Bab 7

452 90 21
                                    

Radit duduk tak nyaman di kursi paling belakang dari kereta Argo Semeru yang akan membawanya ke Yogyakarta. Ditariknya napas perlahan lalu tersenyum canggung pada kamera gopro yang sengaja diletakkan oleh kru di atas meja kecil di hadapannya ini. Otaknya berpikir keras tentang apa yang sebaiknya ia sampaikan setelah ini.
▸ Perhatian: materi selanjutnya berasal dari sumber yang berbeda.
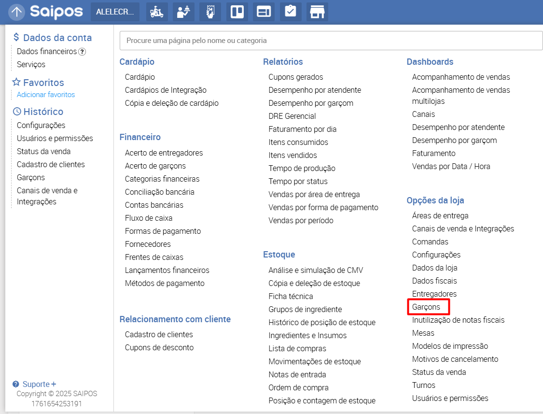
Task: Click the storefront icon in top bar
Action: click(x=317, y=12)
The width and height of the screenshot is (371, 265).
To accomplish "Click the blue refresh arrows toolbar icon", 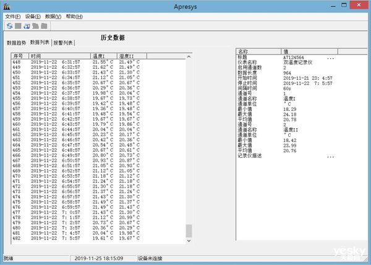I will point(9,26).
Sesaat yang lalu, tepatnya dalam perjalanan menuju stasiun, semuanya terkesan lebih mudah. Fatih—Asisten program director—dan beberapa kru acara yang berada satu mobil dengannya, terus mengajaknya berbicara. Hal tersebut bertahan sampai ia tiba stasiun. Jujur saja, tindakan tersebut membuatnya lebih rileks karena ia ada di posisi menjawab pertanyaan atau merespon pernyataan bukan seperti sekarang, di mana ia harus berpikir ingin berbicara apa.

Radit ingat betul ucapan Sandy—sang PD—yang mengatakan, ia bebas berbicara apapun. Namun masalahnya, bagi Radit yang terbiasa berbicara sesuai dengan skript dan juga arahan, kata 'bebas' ini justru membingungkan dan menyulitkannya.
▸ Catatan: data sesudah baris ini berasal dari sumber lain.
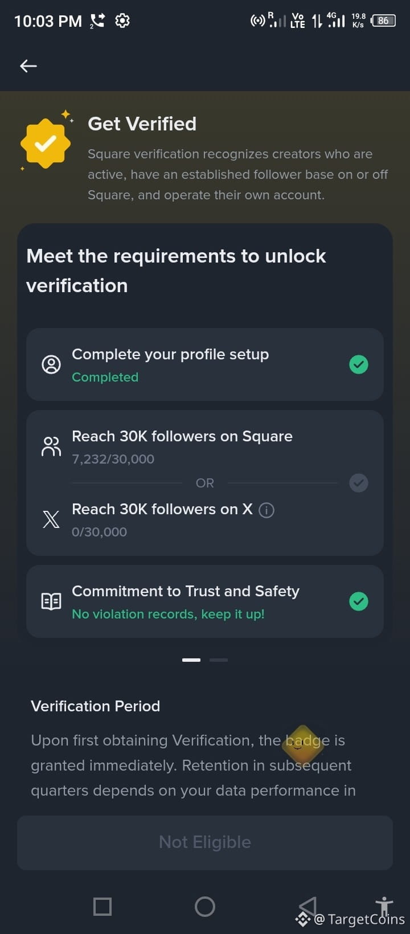This screenshot has width=410, height=934.
Task: Switch to second page indicator dot
Action: click(219, 660)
Sekali lagi ia bertatapan canggung dengan lensa kamera. Buru-buru ia mengalihkan pandangan ke sisi luar jendela. Dan seketika telinganya disambut teriakan samar—yang teredam dengan baik oleh kaca kereta—dari pengunjung stasiun yang berdiri di luar keretanya. Radit menyapa, mengangguk dan tersenyum sekadarnya. Ia melambaikan tangan ke arah—yang ia pikir adalah fansnya—mereka sambil membuat gerakan menjaga jarak aman dengan berdiri di belakang garis kuning. Semua itu ia lakukan hanya melalui gerak bibir, tanpa suara sama sekali.
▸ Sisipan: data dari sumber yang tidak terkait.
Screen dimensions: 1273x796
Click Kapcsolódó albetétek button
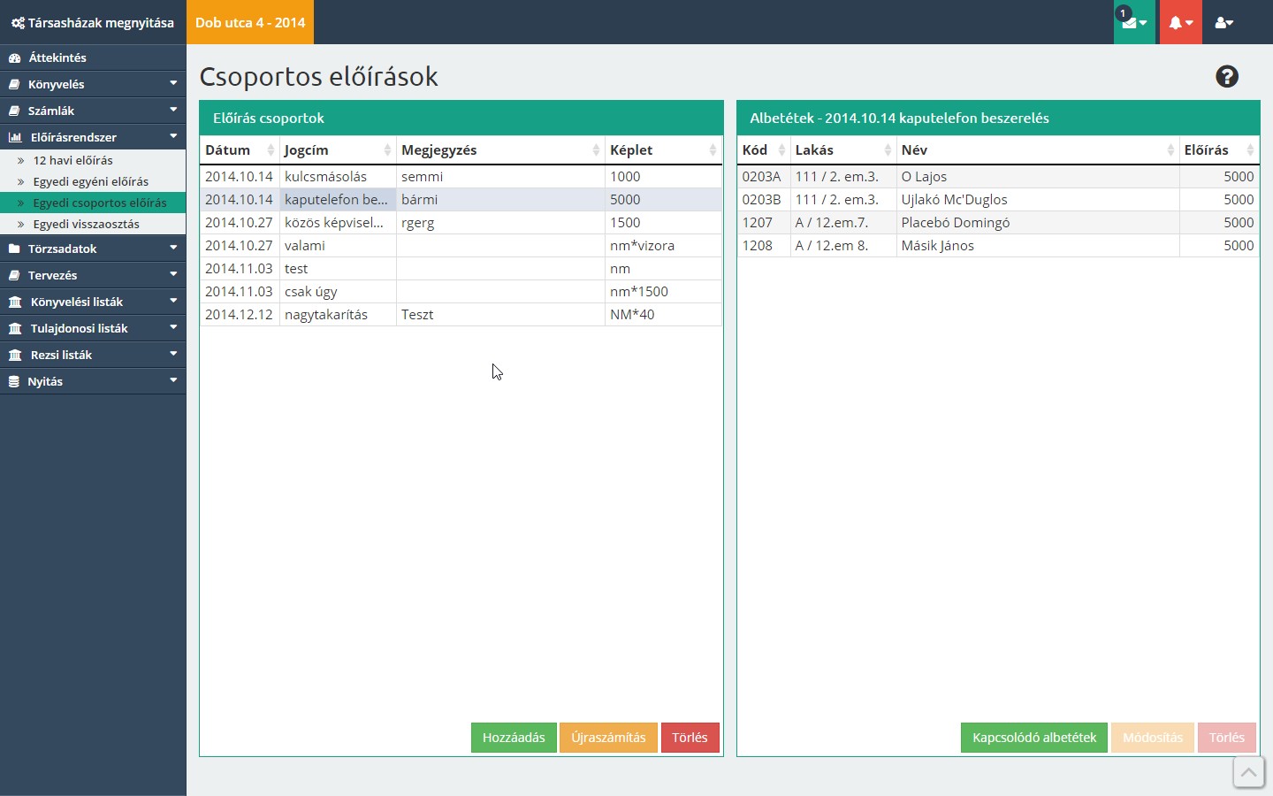[1033, 738]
Mau tahu kenapa ia memilih tak bersuara? Karena keadaan di dalam gerbong keretanya juga tak jauh berbeda. Penumpang gerbongnya didominasi oleh wanita di usia remaja, dewasa dan keluarga. Memang ada beberapa penumpang pria, tetapi sebagian besar adalah kru acara. Sisanya tetap saja lebih banyak wanita dan mereka semua akan kompak berteriak memanggil namanya tiap kali mendengar suaranya atau berkontak mata dengannya. Jadi di sinilah ia, mencoba untuk duduk tenang agar tidak menimbulkan kegaduhan.

"Hmm ..." Ia bergumam sambil menatap kamera. Bermaksud mempersiapkan diri dan nyalinya sendiri.

Rasanya terlalu malu bila harus berbicara seorang diri seperti ini. Sekalipun beberapa bangku di depannya ditempati oleh kru, tetapi tetap saja ada beberapa di antaranya yang merupakan penumpang biasa. Mungkin saja kan mereka sedang menatap ke arahnya dan ikut mendengarkan apapun yang ia katakan nanti. Gosh, bulu kuduknya meremang. Hanya dengan membayangkan kekonyolannya berbicara seorang diri, sudah mampu membuatnya bergidik ngeri.

Tepat saat itu, suara peluit panjang terdengar nyaring, pertanda kereta akan segera diberangkatkan. Tepat jam 06.20, kereta mulai bergerak perlahan meninggalkan stasiun Gambir. Radit kembali melambaikan tangan ke arah fans yang masih setia memanggil-manggil namanya. Beberapa di antaranya bahkan sampai harus ditegur keras karena tampak berusaha berlari sepanjang lorong-mengikuti kereta.

Begitu kereta keluar dari stasiun, pemandangan rumah penduduk dan juga gedung-gedung di sekitar jalur rel yang dilewati, menyapa matanya perlahan. Sampai sejauh ini, Radit masih betah diam tak bersuara. Sesekali ia melirik kamera mungil itu sebelum kemudian secepat kilat mengalihkan pandangannya.

Tak ada yang menegurnya. Semua kru juga diam tak mengatakan apa-apa. Mereka tampaknya lebih sibuk menghalau beberapa penumpang kereta yang terus saja mencuri-curi kesempatan untuk memfoto atau memvideo dirinya.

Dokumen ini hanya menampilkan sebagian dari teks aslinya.